• EXERCISE AIM: Can you echo the lines below word for word, leaving the pictures out?
◇ ◇ ◇ ◇ ◇ ◇ ◇
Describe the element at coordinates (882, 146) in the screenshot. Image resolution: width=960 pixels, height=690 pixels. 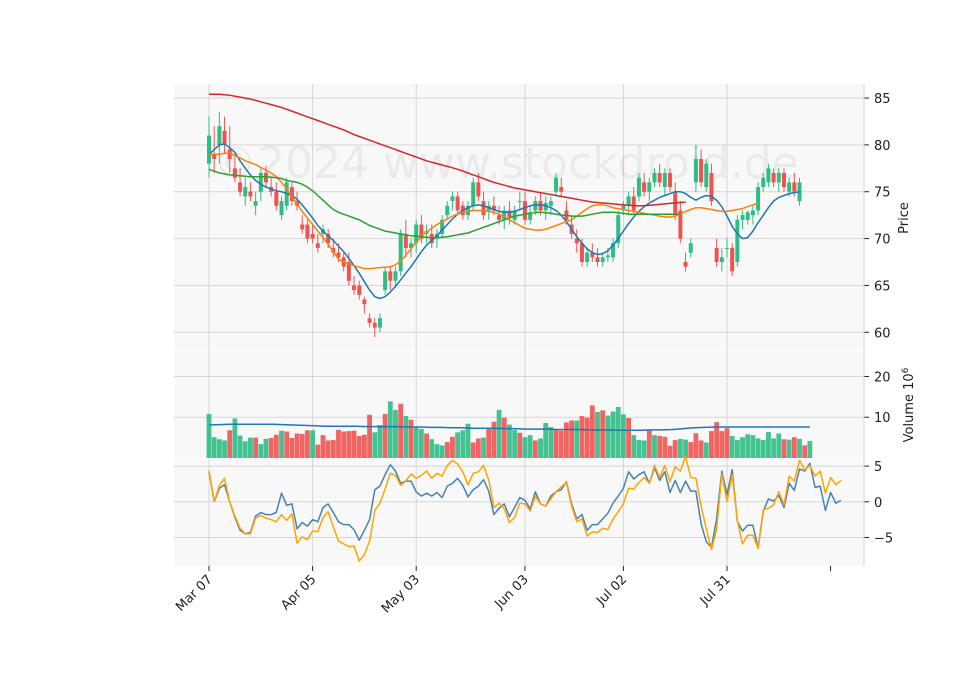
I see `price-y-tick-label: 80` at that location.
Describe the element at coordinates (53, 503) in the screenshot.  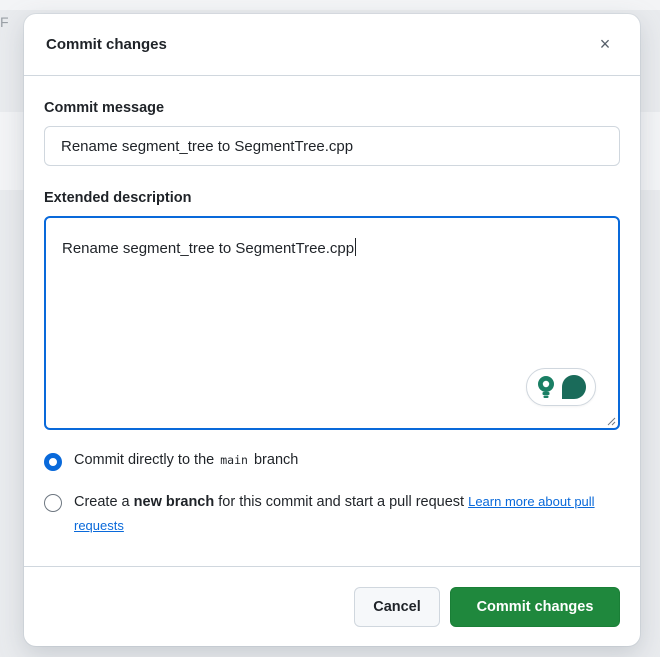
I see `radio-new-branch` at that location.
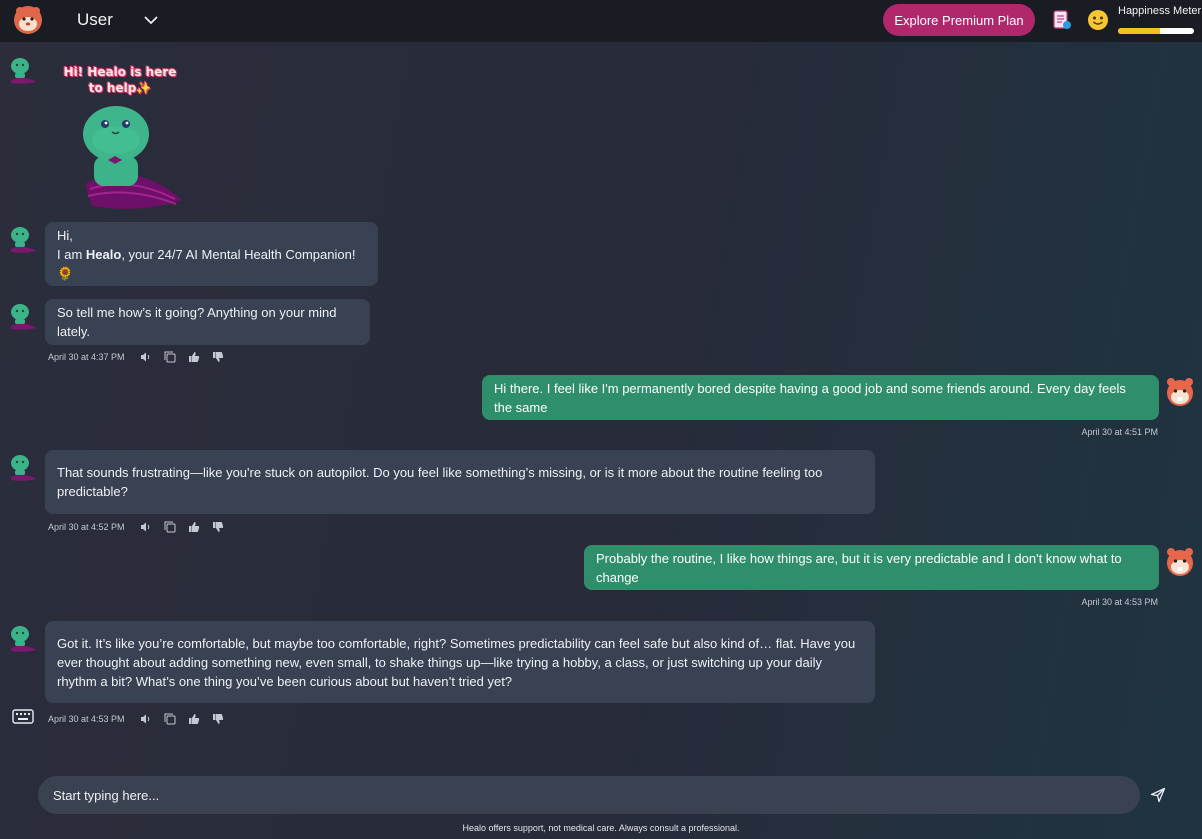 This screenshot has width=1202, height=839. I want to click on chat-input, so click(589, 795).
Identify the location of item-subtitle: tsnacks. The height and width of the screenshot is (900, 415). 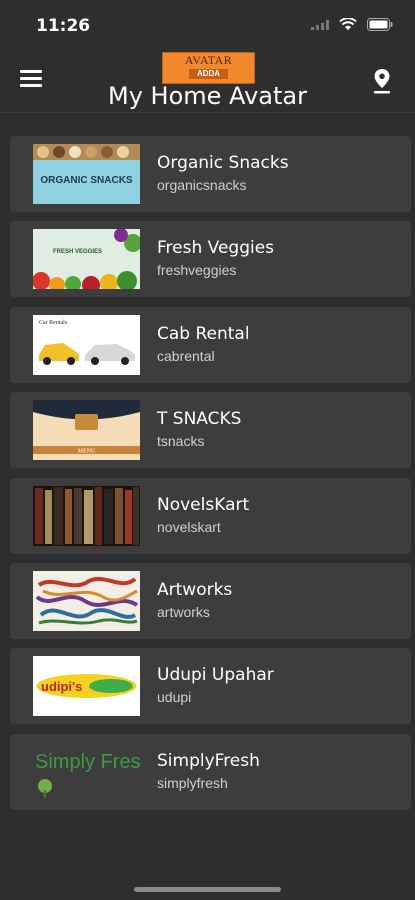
◇ ◇ ◇ ◇ ◇ ◇ ◇
• REPLY:
Describe the element at coordinates (882, 146) in the screenshot. Image resolution: width=960 pixels, height=690 pixels. 
I see `price-y-tick-label: 80` at that location.
Describe the element at coordinates (53, 503) in the screenshot.  
I see `radio-new-branch` at that location.
 This screenshot has width=1202, height=839. I want to click on chat-input, so click(589, 795).
Identify the location of item-subtitle: tsnacks. The height and width of the screenshot is (900, 415). 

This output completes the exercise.